> **Passage provided**:
▬▬▬▬▬▬▬▬▬▬

It has also been observed on color pointed cats or those with pale bodies and darker extremities which is common among Siamese and other related breeds like the Burmese and Balinese cats. Since the blue color has a contrasting hut and intensity, breeders can control the resulting color. 

Blue eyes are the result of these major occurrences:

  • masking of pigment – a dominant gene among white cats 
  • absence of pigment –  common in albino cats and Siamese cats 
  • due to genetic mutation carried on a recessive gene 
  • due to a spontaneous mutation 


Yellow is considered a common eye color among cats and it depends on the hue intensity. The color ranges from a very pale-yellow lemon to that of a more vivid hue and color overlaps can possibly happen such as an overlap between yellows and browns or yellows and greens.  


If you notice that a cat has brown eyes it’s not actually the color brown itself because most probably the cat has copper eyes or a darker shade of copper or orange. Having brown eyes means that there’s a high percentage of melanin in the cat’s irises. 


This color is not commonly observed in most cats and like the blue hue, it has very little melanin compared to other eye colors. Most of the time, the resulting pigmentation is a lighter color compared to the typical colors of cats’ eyes. 

While a black cat with purple eyes is impossible to find, black cats with green eyes are common although the fur color shouldn’t be associated with the eye color. This is because different genes dictate the percentage of melanin in a cat’s fur and eyes. So, while there are green-eyed black cats you can also find green-eyed white cats and Bombay cats. 

What’s the most common as well as the rarest eye color in cats?

Greenish-yellow and gold are considered the most common cat eyes colors and have very low melanin content. Eye colors that are of the darker shades of brown, orange, or copper are considered the rarest eye colors. These colors have a high melanin content or percentage. 

Is a cat’s coat color associated with its eye color?

The association between coat color and eye color is very minimal except for the blue eye color which has an association with specific coat color. The common association is the white cat and blue eye association and you’ve probably noticed that cats with white coats usually have blue eyes but may also tend to be deaf.  Genes that code for white fur coats generally mask all eye colors such as green, amber, and hazel. 

What does it mean if a cat has odd eyes?

A cat with odd eyes means that one eye is green or gold while the other one is blue. This condition is called heterochromia which means different color, from the Greek words “hetero” or different, and “chromia” or color. Heterochromia occurs when the dominant white gene or white spotting gene blocks the distribution and concentration of natural pigments during development within the iris tissues. Odd eyes may also happen in cats who lack both the dominant white and white spotting genes. A unique type of odd eyes in cats is a dichromatic or dichroic eye or having two colors in one iris, which is usually observed among white cats. 

At what age does a kitten’s eye color change?

Kittens are born blind and deaf but after seven to ten days their eyes will open and the color is a cloudy shade of blue.  When kittens are six weeks old, the color may start to change and from three to eight weeks some kittens may have flecks of color in their eyes.  When a kitten is ten weeks old, its eyes are as good as that of an adult cat, and at three months old,  a kitten’s eye color during that time is considered as its final color. 

What to do if your cat’s eyes are changing colors?

If you observe that your cat’s eyes are changing colors then consult the veterinarian right away as it could be a sign of an illness. Cats’ eyes change to orange if there’s an inflammation and if it darkens it may be an impending case of leukemia.

Final thoughts

 “Nature breaks through the eyes of the cat”, according to an Irish proverb and cat lovers attest that their furry pet’s eyes are spellbinding.  While there’s still no recent evidence of cats having purple eyes, cat lovers and pet parents are in awe of the varying colors of cats’ eyes that are sure to melt hearts.

▬▬▬▬▬▬▬▬▬▬

> **Extracted material**:
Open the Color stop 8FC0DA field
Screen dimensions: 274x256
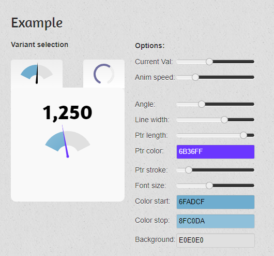point(216,221)
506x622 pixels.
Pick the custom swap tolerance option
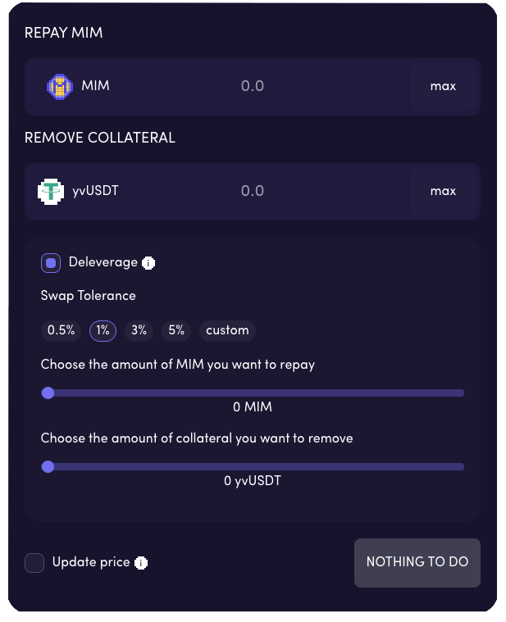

▬▬▬▬▬▬▬▬▬▬

> **What the task asks**:
Set down everything in the cat eye color passage above from "What’s the most" down to "has odd eyes?", copying it word for word.

> **Response**:
What’s the most common as well as the rarest eye color in cats?

Greenish-yellow and gold are considered the most common cat eyes colors and have very low melanin content. Eye colors that are of the darker shades of brown, orange, or copper are considered the rarest eye colors. These colors have a high melanin content or percentage. 

Is a cat’s coat color associated with its eye color?

The association between coat color and eye color is very minimal except for the blue eye color which has an association with specific coat color. The common association is the white cat and blue eye association and you’ve probably noticed that cats with white coats usually have blue eyes but may also tend to be deaf.  Genes that code for white fur coats generally mask all eye colors such as green, amber, and hazel. 

What does it mean if a cat has odd eyes?